How it helps: Since leaked credentials can be pushed to a repository at any time, continuous monitoring is necessary to minimize the exposure window. If a developer attempts to revoke a leaked key but accidentally pushes it back later, ThreatNG's continuous scanning immediately detects its reappearance, preventing a recurrence of the risk.
Investigation Modules
These modules enable analysts to locate and contextualize the exposed credential within its broader risk framework.
Highlight and Examples:
Online Sharing Exposure: This module identifies an organization's presence on code-sharing platforms such as Pastebin and GitHub Gist.
Example: An analyst uses this module to find a Pastebin snippet of proprietary code that contains an unencrypted database password. This credential likely provides the AI agent with unauthorized access to a critical dataset, confirming the severity of the leak.
External Adversary View and MITRE ATT&CK Mapping: ThreatNG aligns findings with attacker methodologies.
Example: The compromise of an AI agent's service account credentials is automatically mapped to the corresponding MITRE ATT&CK technique, such as an Initial Access method. This helps security leadership prioritize the remediation of the leaked credentials based on its function as a high-value entry point for the adversary.
Intelligence Repositories
The Intelligence Repositories (DarCache) are used to prioritize the risk associated with compromised credentials.
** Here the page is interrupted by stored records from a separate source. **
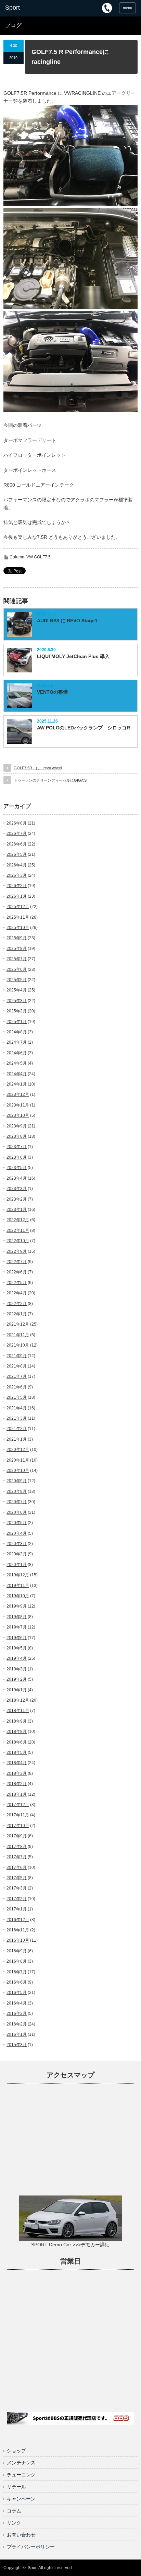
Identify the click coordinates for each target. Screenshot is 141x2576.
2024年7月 (17, 1042)
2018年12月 (18, 1700)
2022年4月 (17, 1293)
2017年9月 (17, 1836)
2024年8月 (17, 1032)
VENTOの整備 (52, 692)
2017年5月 (17, 1877)
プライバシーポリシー (31, 2546)
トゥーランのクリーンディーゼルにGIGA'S (50, 780)
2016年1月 (17, 2034)
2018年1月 (17, 1794)
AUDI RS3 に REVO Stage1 (67, 620)
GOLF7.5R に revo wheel (38, 768)
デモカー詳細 (95, 2244)
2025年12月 (18, 906)
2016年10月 (18, 1940)
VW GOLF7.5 (38, 557)
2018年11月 (18, 1710)
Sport (33, 2567)
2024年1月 (17, 1084)
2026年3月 (17, 875)
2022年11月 (18, 1230)
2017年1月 (17, 1909)
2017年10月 (18, 1825)
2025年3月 (17, 1000)
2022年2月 (17, 1303)
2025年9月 (17, 937)
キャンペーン (21, 2498)
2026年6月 (17, 844)
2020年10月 (18, 1470)
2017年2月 (17, 1898)
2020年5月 (17, 1522)
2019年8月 (17, 1616)
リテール (16, 2486)
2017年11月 (18, 1815)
How it helps: The Compromised Credentials (DarCache Rupture) repository provides continuous data on credentials found on the dark web. While AI agent keys are often unique, this repository helps inform the overall picture of compromised identities, which may include NHI Exposure findings. The Vulnerabilities (DarCache Vulnerability) repository also helps prioritize if a leaked credential grants access to a system with an actively exploited KEV vulnerability.
Cooperation with Complementary Solutions
ThreatNG's high-certainty intelligence about a leaked credential is used to automate security responses in other systems.
Cooperation with Secrets Management Platforms: ThreatNG identifies a leaked credential via NHI Exposure.
Example: This external finding is routed to a complementary Secrets Management platform, which triggers an automated workflow to revoke or rotate the exposed key. This action neutralizes the attacker's ability to use the stolen AI agent credential, protecting the AI infrastructure it was designed to access.
Cooperation with Security Orchestration, Automation, and Response (SOAR) Systems: High-priority findings, like a leaked credential, are used to trigger automated remediation.
Example: The finding of a leaked Stripe API Key is passed to a complementary SOAR system, which then automatically creates a high-priority ticket in the internal system and simultaneously contacts the Finance/Security team to confirm and manually revoke the key in the payment gateway.